Given records >>
==================================================

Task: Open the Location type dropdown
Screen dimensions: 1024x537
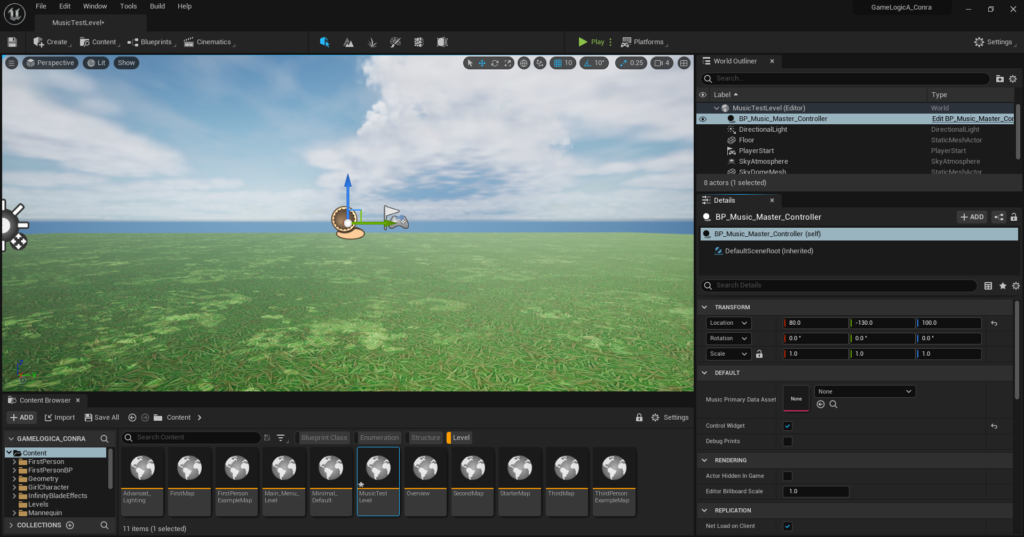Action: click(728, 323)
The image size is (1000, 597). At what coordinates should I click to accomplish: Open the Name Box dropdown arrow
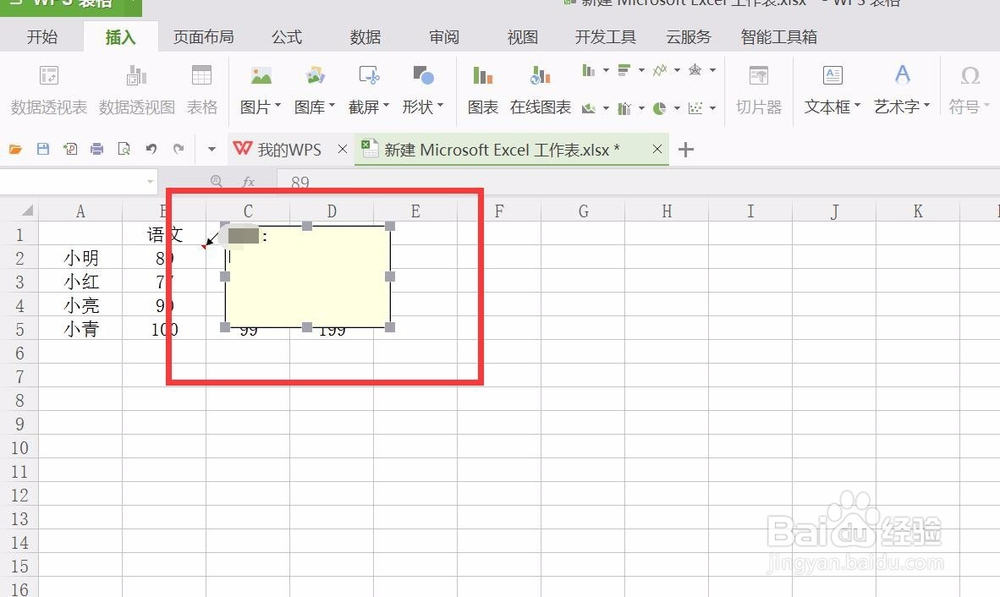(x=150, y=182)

==================================================

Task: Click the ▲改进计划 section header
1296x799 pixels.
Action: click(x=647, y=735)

==================================================

What needs to be done >>
Please return a copy of each line in the entries that has the string "Task".

Answer section >>
Task: Open the Location type dropdown
Task: Click the ▲改进计划 section header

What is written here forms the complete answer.